• [Task objective]:
Starting at the line that contains "Click the Draft in Prod status cell", quote every line through the end of the entries, word for word, skipping the pictures.

Collected data
^^^^^^^^^^^^^^^^

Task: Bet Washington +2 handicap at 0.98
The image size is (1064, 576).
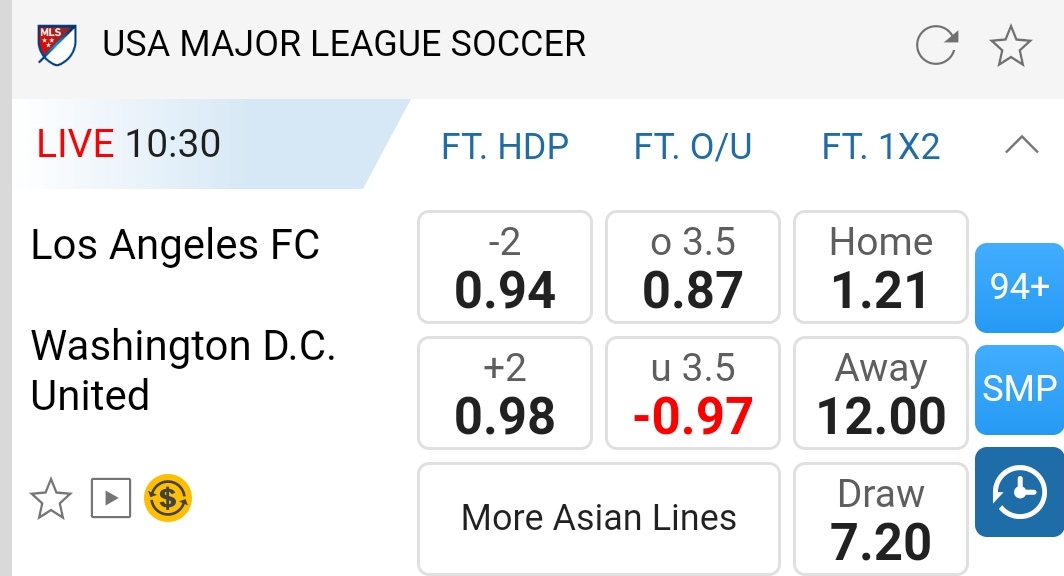Action: (x=505, y=392)
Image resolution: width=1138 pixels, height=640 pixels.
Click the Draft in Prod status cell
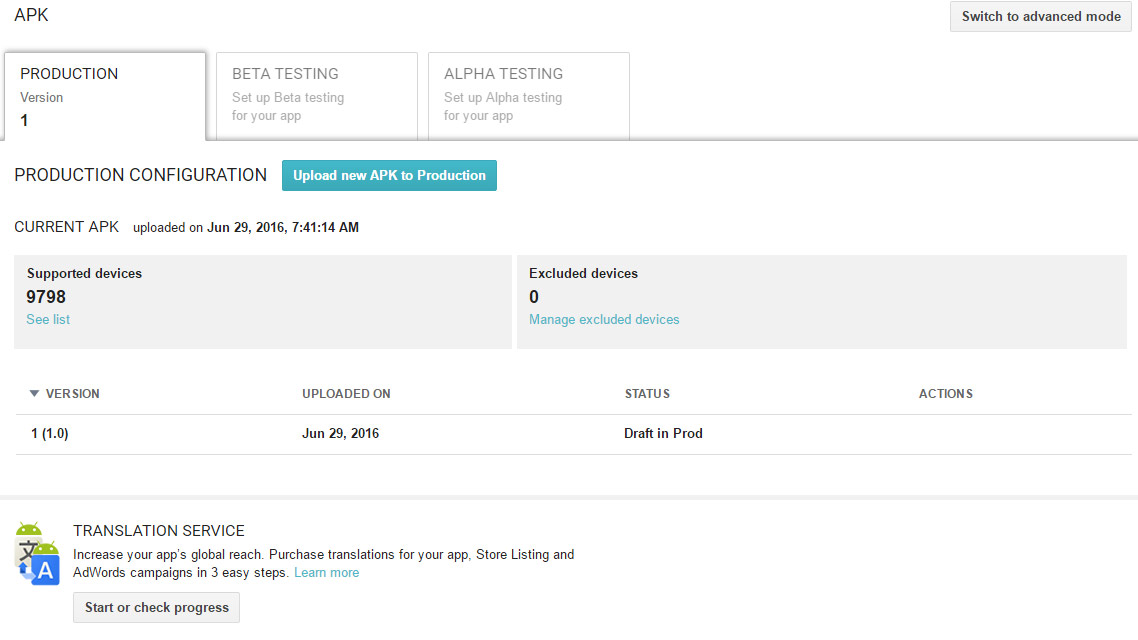point(663,434)
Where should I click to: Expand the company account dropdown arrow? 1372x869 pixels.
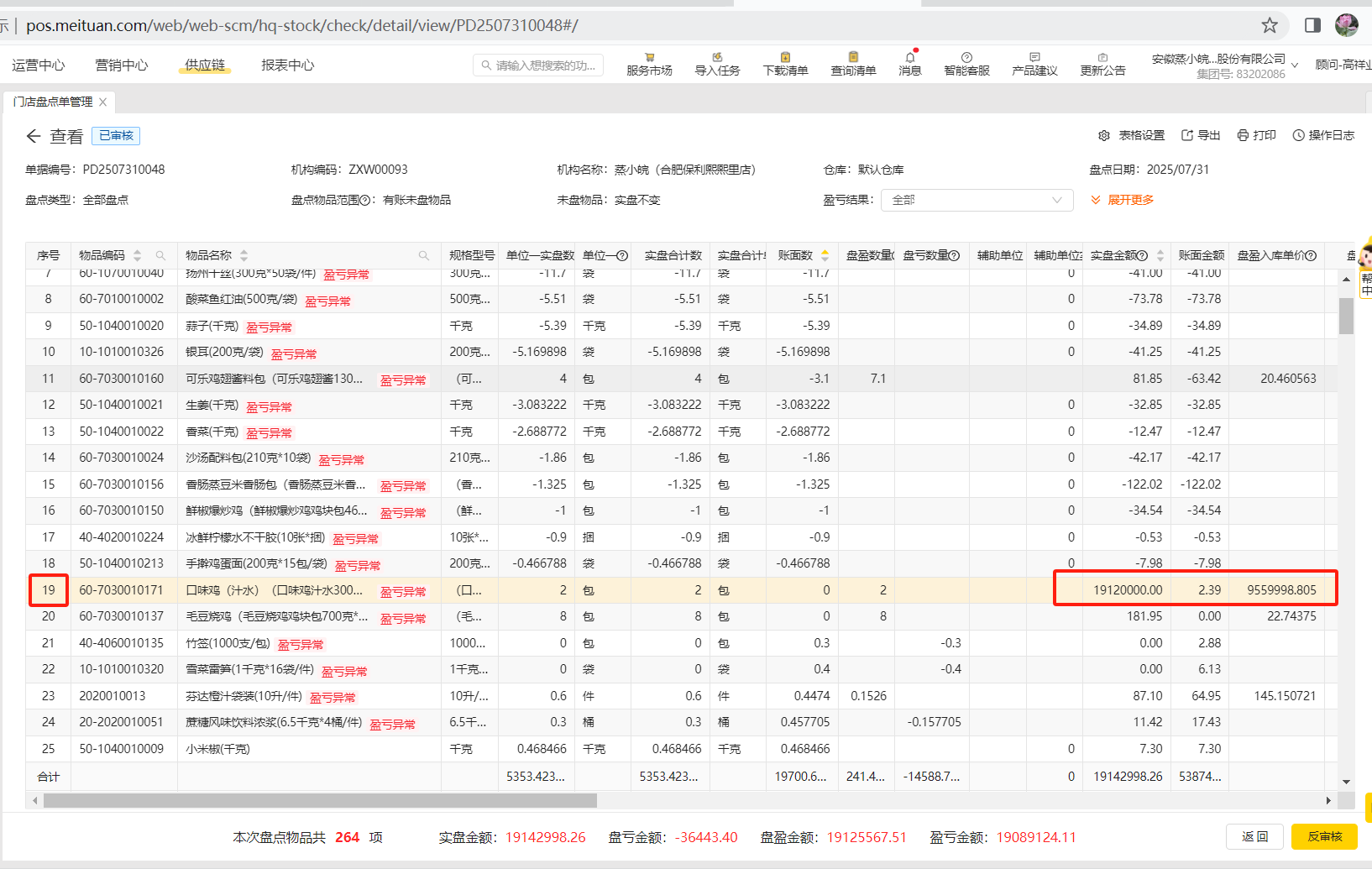pos(1294,65)
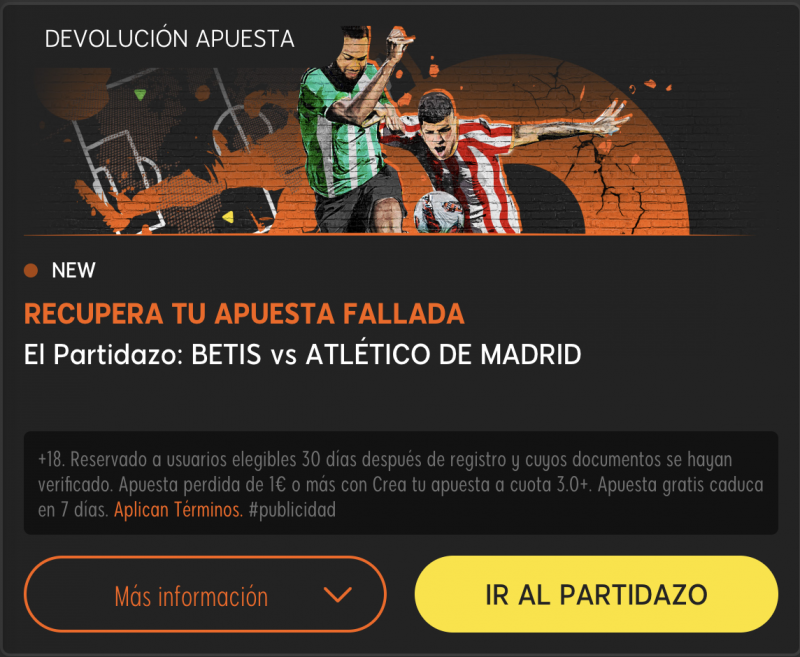Screen dimensions: 800x657
Task: Expand the Más información dropdown
Action: tap(205, 594)
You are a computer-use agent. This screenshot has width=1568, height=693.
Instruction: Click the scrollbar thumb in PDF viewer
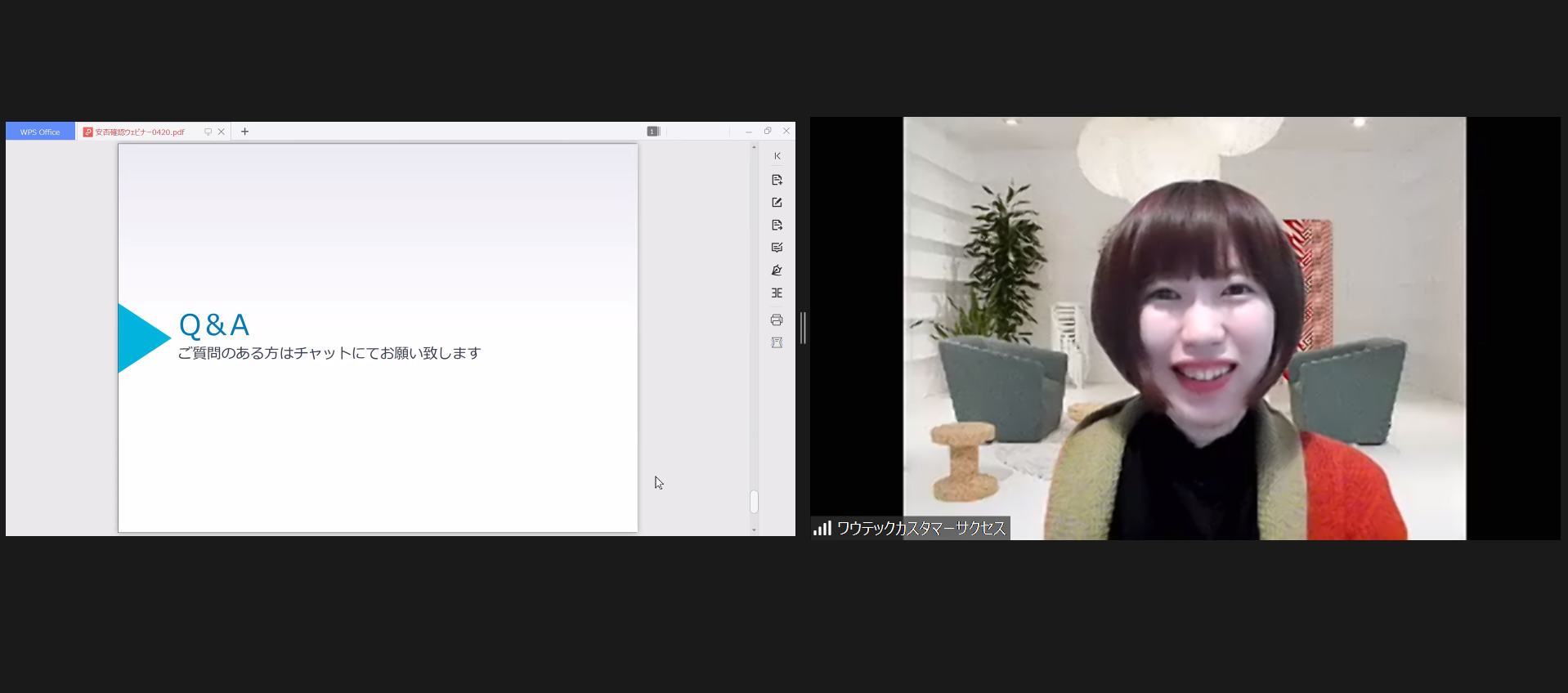(x=754, y=502)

^^^^^^^^^^^^^^^^

• [Finished exercise]:
Click the Draft in Prod status cell
point(663,434)
Where should I click to: Expand the company account dropdown arrow? 1372x869 pixels.
pos(1294,65)
Screen dimensions: 800x657
Task: Expand the Más información dropdown
Action: tap(205, 594)
You are a computer-use agent. This screenshot has width=1568, height=693.
Instruction: Click the scrollbar thumb in PDF viewer
(x=754, y=502)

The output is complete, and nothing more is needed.